How about them introducing kids to the Tinder dating app? Or, gee, kids love seeing Simon Cowell self-parodying his exploitation of big business. But what about clean-cut kid’s idol Blue Falcon making multiple puns where he’s substituting the f-word?

And these are the tame examples. It gets worse when Dick Dastardly has a phallic joke about his name - which he repeats another five times immediately afterwards. Worse still is when Fred (a miscast Zac Efron) and a female police officer parody meet. After pulling him over roadside, they engage in a few porn film tropes.

Is this supposed to be for adults? It certainly isn’t supposed to be for children. And having any one of these, let alone consistent worsening examples, is unforgivable.

Scoob! is continuously cheap

But that’s not even the worst part. What’s most disappointing is, from time to time, there are glimmers of great, classic elements that makes Scooby-Doo great. The early bowling alley chase scene, for example, is the most entertaining of them all.

It has comedy, suspense, and an authenticity to the wide crossover of Hanna-Barbera characters in the script. That means it feels worse with each new character introduction, each more cheap than the last. (Scoob! is meant to be the start of a Hanna-Barbera crossover animated movie universe. Yikes.)

And here’s the bottom line. Every problem in how the movie has been made comes from how cheap it appears to be. Despite an enormous budget, director Tony Cervone has stripped all heart and warmth from Scoob! and made it the world’s least entertaining product placement.

Don’t believe me? The cross promotion includes references to Harry Potter, DC Comics, Lord of the Rings, and the Oscar-winning A Star is Born. All of these are owned by, guess who? Warner Brothers! It’s not just a film with no purpose, it has less integrity than a Super Bowl commercial.

Theatres have been spared by not screening Scoob!

Scoob! is riddled with annoyance after annoyance. Maybe it’s appropriate something this terribly off-brand and nauseatingly unpleasant to watch skipped movie theatres and went straight to home video.

The celebrity voice talent doesn’t add anything to the characters. So why did they bother paying for A-list talent and then not advertise the cast? Then the aforementioned slow pacing leads to slower animation. The frame rate makes it look like a politically incorrect low-budget 2004 crossover.
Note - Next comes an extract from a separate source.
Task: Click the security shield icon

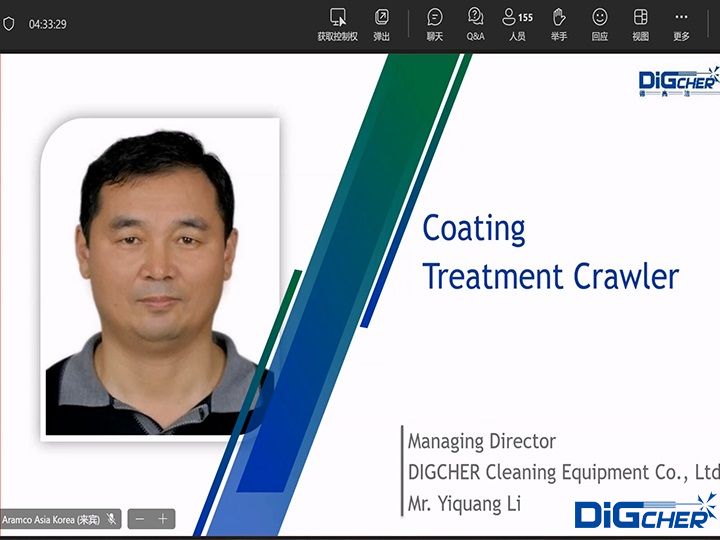Action: (9, 24)
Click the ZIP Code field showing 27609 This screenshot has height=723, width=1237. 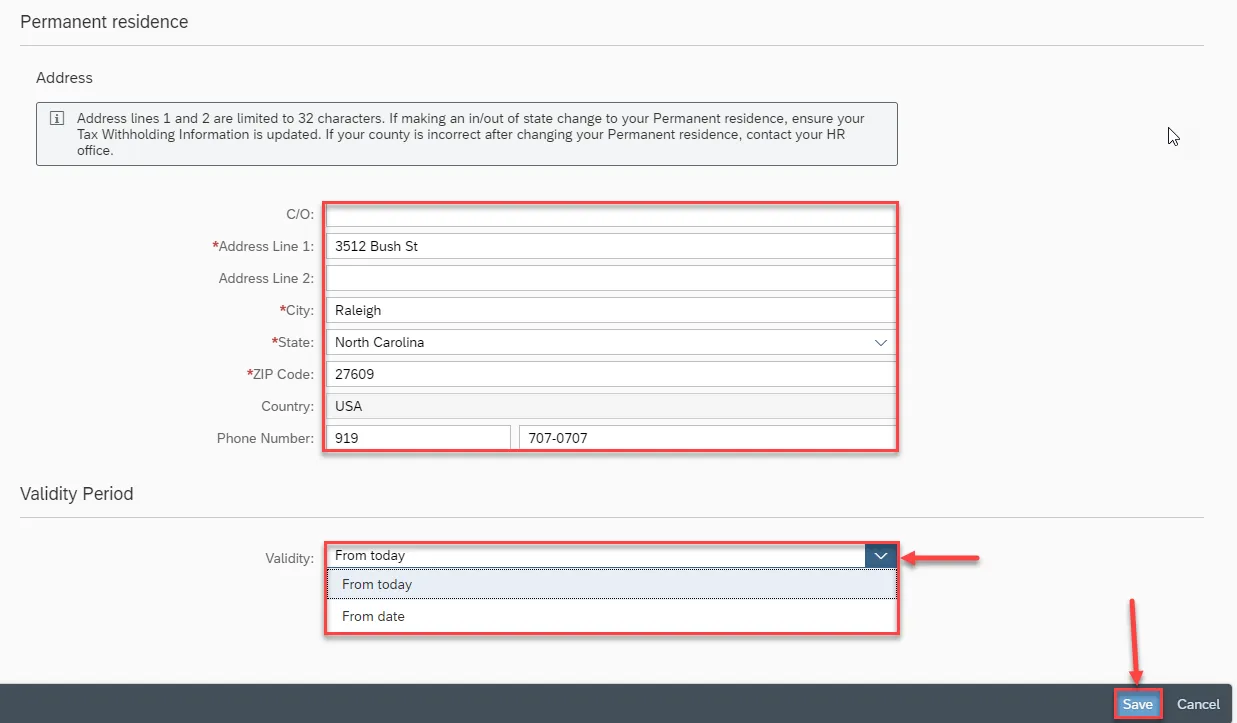pyautogui.click(x=610, y=374)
Families at home who are waiting to return to cinemas deserve something better to watch than what Scoob! is. It’s a shame that with everything Hollywood has delayed releasing, this is what we have to bide the time.

Nobody should waste a single cent on this animated monstrosity. But you don’t need to be in the Mystery Gang to figure that one out.

Scoob!

1 out of 10

PG, 1hr 34mins. Animated Sci-Fi Fantasy Superhero Disaster.

Directed by Tony Cervone.

Starring Will Forte, Frank Welker, Mark Wahlberg, Zac Efron, Gina Rodriguez, Amanda Seyfried, Jason Isaacs, Kiersey Clemmons, Ken Jeong and Simon Cowell.

Now available for Rental on various services.